Collection entries:
········
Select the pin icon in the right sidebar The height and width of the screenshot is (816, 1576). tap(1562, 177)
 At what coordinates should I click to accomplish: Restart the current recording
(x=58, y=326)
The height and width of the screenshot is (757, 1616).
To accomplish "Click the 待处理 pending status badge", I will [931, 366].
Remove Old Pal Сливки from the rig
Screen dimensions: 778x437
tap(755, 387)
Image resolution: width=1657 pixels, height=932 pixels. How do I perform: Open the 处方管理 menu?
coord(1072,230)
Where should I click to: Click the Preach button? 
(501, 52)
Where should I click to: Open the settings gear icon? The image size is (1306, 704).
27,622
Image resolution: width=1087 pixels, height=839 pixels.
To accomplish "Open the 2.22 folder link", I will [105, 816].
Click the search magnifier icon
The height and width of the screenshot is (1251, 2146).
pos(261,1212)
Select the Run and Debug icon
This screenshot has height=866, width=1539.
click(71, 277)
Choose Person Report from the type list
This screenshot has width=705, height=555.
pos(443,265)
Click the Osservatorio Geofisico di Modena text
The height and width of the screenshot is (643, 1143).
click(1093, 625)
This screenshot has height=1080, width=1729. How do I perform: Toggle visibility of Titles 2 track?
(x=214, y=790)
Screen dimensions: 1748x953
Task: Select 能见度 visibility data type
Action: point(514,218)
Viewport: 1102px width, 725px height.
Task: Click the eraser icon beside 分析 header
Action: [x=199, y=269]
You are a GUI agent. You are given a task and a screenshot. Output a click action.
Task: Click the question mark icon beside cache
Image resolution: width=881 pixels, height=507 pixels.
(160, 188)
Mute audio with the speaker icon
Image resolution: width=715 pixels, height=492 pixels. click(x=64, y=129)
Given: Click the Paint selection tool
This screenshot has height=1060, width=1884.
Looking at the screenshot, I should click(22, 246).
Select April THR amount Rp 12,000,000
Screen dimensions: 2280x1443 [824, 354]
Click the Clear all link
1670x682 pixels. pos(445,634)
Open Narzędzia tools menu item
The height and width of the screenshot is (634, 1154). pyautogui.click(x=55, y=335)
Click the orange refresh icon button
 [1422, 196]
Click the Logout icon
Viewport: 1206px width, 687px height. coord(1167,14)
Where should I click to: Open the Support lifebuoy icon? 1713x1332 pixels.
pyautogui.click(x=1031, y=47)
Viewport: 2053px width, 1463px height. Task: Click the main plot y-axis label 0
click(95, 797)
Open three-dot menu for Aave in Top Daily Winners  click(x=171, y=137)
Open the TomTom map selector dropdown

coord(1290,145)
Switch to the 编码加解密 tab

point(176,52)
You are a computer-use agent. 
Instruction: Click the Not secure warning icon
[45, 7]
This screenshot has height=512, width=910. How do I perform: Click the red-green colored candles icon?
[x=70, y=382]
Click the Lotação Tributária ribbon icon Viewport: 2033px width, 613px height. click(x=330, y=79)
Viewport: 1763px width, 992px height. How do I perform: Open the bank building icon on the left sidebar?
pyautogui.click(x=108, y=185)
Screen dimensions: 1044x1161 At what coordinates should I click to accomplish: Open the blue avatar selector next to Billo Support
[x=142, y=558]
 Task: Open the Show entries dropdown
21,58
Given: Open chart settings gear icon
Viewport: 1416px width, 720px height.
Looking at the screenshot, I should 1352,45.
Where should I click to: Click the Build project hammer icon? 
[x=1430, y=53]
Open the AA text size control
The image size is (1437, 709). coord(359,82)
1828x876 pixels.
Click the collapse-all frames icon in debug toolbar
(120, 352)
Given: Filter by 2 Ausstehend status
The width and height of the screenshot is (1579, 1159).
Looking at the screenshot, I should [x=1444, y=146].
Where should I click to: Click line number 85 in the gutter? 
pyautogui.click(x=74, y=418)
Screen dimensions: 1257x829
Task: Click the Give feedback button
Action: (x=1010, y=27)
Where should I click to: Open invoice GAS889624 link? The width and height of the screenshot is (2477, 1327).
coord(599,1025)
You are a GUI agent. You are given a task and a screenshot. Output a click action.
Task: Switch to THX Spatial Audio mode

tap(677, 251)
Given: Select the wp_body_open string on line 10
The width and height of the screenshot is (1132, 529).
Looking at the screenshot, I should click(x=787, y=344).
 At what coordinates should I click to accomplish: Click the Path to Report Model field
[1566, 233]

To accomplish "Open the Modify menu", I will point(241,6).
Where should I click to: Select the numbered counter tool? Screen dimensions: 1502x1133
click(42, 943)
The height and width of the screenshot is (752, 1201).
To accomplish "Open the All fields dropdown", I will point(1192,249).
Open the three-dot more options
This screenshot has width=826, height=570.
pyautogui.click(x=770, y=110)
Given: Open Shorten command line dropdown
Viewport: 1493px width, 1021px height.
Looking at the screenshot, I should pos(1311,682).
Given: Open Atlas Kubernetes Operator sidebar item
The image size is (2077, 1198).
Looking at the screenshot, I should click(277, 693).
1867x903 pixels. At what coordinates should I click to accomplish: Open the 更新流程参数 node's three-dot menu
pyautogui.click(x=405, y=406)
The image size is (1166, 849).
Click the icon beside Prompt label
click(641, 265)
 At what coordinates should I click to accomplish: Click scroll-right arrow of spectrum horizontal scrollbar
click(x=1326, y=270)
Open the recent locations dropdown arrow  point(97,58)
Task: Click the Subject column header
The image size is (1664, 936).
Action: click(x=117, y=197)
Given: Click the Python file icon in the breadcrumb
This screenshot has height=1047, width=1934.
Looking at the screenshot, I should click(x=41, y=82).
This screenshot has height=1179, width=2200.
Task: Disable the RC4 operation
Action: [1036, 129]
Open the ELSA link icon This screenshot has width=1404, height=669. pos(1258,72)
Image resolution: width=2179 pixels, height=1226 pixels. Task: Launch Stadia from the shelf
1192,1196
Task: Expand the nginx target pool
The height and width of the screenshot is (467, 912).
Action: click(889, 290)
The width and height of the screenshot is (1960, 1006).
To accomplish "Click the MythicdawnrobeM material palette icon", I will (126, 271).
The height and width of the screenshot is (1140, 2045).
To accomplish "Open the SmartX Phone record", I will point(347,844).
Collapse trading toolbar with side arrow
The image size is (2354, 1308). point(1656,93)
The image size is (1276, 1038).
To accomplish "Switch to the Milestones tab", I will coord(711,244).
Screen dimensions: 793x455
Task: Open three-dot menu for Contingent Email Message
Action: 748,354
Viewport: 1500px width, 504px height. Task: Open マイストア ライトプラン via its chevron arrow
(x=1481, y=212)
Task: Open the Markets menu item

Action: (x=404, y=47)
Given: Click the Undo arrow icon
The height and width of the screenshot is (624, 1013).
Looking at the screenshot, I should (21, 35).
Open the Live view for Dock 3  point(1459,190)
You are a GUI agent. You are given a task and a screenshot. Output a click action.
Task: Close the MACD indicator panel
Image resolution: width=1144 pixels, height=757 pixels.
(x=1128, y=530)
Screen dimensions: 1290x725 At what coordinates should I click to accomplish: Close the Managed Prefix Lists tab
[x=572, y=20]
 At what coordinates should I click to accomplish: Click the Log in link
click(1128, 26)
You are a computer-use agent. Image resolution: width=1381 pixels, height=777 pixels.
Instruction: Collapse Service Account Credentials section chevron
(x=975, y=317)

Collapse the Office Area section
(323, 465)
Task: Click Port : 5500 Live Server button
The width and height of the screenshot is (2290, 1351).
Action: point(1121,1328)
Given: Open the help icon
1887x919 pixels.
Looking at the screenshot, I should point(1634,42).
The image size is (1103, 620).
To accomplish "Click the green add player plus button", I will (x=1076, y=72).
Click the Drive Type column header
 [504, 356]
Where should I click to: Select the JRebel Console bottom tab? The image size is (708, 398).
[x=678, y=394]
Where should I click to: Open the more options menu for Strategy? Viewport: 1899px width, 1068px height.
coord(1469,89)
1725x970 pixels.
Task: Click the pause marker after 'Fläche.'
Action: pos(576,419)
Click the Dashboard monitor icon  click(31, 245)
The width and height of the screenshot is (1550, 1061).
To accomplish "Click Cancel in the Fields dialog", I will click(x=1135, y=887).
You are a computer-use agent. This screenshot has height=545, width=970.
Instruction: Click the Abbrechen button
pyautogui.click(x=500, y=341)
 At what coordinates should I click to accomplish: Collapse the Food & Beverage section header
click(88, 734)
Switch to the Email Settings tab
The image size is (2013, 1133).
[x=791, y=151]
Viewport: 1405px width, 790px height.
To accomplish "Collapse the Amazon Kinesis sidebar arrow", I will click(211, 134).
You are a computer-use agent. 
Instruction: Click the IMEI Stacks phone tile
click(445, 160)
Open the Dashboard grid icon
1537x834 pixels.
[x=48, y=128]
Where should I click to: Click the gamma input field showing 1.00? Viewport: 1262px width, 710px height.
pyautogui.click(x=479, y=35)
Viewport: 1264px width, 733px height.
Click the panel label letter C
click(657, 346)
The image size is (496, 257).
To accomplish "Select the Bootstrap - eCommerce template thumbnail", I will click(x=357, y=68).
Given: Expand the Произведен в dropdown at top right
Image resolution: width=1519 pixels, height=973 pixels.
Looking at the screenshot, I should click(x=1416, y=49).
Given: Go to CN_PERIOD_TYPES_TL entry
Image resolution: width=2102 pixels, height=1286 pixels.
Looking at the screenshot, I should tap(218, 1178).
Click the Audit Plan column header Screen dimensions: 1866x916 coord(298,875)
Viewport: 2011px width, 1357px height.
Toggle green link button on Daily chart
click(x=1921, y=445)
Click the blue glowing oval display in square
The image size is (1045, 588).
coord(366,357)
········
:: DIRECTIONS FOR THIS TASK ::
Look above for the line holding "Image resolution: width=1519" and the line holding "Viewport: 2011px width, 1357px height.", then output exactly those two lines and every line between them, nothing more.

:: ANSWER SECTION ::
Image resolution: width=1519 pixels, height=973 pixels.
Looking at the screenshot, I should click(x=1416, y=49).
Given: Go to CN_PERIOD_TYPES_TL entry
Image resolution: width=2102 pixels, height=1286 pixels.
Looking at the screenshot, I should tap(218, 1178).
Click the Audit Plan column header Screen dimensions: 1866x916 coord(298,875)
Viewport: 2011px width, 1357px height.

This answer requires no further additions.